Records contained in a dataset
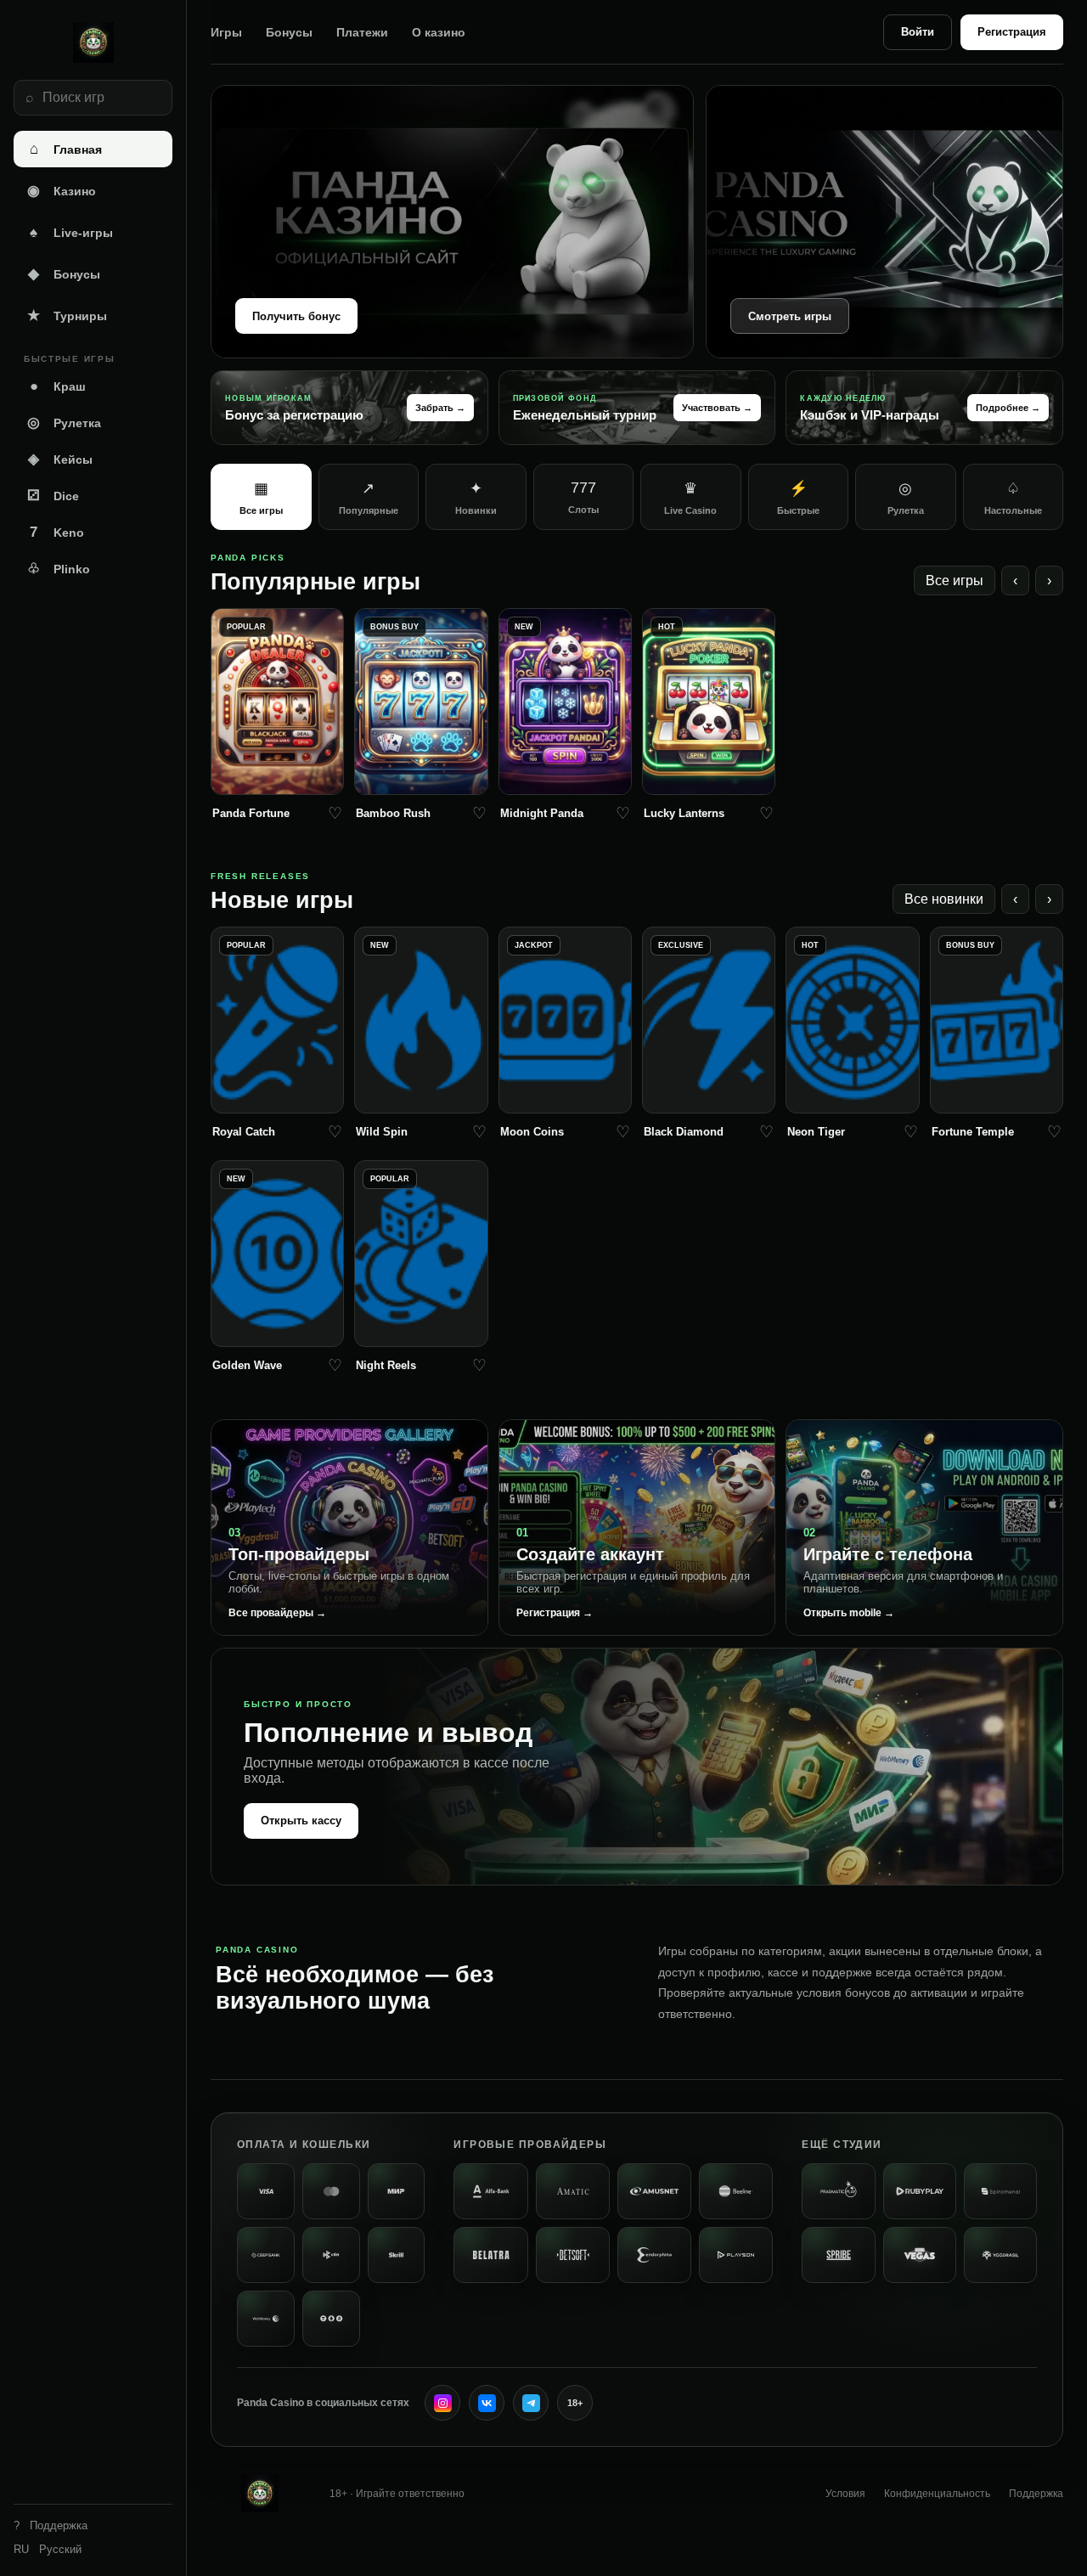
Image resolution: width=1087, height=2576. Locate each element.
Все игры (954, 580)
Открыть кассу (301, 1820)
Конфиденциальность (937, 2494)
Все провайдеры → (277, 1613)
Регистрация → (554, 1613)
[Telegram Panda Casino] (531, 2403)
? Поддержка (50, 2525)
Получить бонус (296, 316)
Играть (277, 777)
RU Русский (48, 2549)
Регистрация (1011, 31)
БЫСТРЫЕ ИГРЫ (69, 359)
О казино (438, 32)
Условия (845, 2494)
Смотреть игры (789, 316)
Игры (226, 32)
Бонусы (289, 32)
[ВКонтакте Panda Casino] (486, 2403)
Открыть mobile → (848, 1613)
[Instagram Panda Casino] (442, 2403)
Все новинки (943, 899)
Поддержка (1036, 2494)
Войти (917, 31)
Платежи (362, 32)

EXERCISE OBJECTIVE
In the records above, find each line that holds the word "Casino"; copy all such lines.

OUTPUT BELOW
[Telegram Panda Casino] (531, 2403)
[ВКонтакте Panda Casino] (486, 2403)
[Instagram Panda Casino] (442, 2403)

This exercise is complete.